**PROBLEM TO SOLVE:** So that the copy matches the original, write out every entry exactly.

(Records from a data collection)
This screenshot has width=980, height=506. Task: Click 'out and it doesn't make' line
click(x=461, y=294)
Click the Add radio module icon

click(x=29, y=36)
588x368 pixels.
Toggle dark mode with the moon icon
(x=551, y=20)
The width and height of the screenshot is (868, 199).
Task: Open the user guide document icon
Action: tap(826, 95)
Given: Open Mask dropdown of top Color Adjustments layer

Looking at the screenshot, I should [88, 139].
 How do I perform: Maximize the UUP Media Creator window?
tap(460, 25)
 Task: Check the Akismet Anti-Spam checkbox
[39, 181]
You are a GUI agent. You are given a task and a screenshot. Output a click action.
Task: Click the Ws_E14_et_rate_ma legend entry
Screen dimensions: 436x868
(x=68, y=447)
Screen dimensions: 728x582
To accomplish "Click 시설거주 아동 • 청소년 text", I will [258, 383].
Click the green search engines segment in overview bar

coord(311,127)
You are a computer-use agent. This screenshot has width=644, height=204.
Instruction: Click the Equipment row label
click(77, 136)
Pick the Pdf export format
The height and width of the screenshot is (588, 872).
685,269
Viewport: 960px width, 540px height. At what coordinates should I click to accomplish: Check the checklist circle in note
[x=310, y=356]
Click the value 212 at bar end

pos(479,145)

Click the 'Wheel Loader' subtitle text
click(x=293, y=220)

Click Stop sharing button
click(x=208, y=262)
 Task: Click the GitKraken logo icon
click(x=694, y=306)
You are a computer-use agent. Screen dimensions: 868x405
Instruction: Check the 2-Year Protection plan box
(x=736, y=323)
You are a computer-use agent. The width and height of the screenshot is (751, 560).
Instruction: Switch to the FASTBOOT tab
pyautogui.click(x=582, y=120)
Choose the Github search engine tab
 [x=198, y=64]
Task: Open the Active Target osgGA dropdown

**EXERCISE RESPONSE:**
This screenshot has width=980, height=506. Task: Click 'out and it doesn't make' line
click(x=461, y=294)
Click the Add radio module icon

click(x=29, y=36)
588x368 pixels.
Toggle dark mode with the moon icon
(x=551, y=20)
The width and height of the screenshot is (868, 199).
Task: Open the user guide document icon
Action: tap(826, 95)
Given: Open Mask dropdown of top Color Adjustments layer

Looking at the screenshot, I should [88, 139].
 How do I perform: Maximize the UUP Media Creator window?
tap(460, 25)
 Task: Check the Akismet Anti-Spam checkbox
[39, 181]
You are a GUI agent. You are given a task and a screenshot. Output a click action.
Task: Click the Ws_E14_et_rate_ma legend entry
Screen dimensions: 436x868
(x=68, y=447)
Screen dimensions: 728x582
To accomplish "Click 시설거주 아동 • 청소년 text", I will [258, 383].
Click the green search engines segment in overview bar

coord(311,127)
You are a computer-use agent. This screenshot has width=644, height=204.
Instruction: Click the Equipment row label
click(77, 136)
Pick the Pdf export format
The height and width of the screenshot is (588, 872).
685,269
Viewport: 960px width, 540px height. At what coordinates should I click to accomplish: Check the checklist circle in note
[x=310, y=356]
Click the value 212 at bar end

pos(479,145)

Click the 'Wheel Loader' subtitle text
click(x=293, y=220)

Click Stop sharing button
click(x=208, y=262)
 Task: Click the GitKraken logo icon
click(x=694, y=306)
You are a computer-use agent. Screen dimensions: 868x405
Instruction: Check the 2-Year Protection plan box
(x=736, y=323)
You are a computer-use agent. The width and height of the screenshot is (751, 560).
Instruction: Switch to the FASTBOOT tab
pyautogui.click(x=582, y=120)
Choose the Github search engine tab
 [x=198, y=64]
Task: Open the Active Target osgGA dropdown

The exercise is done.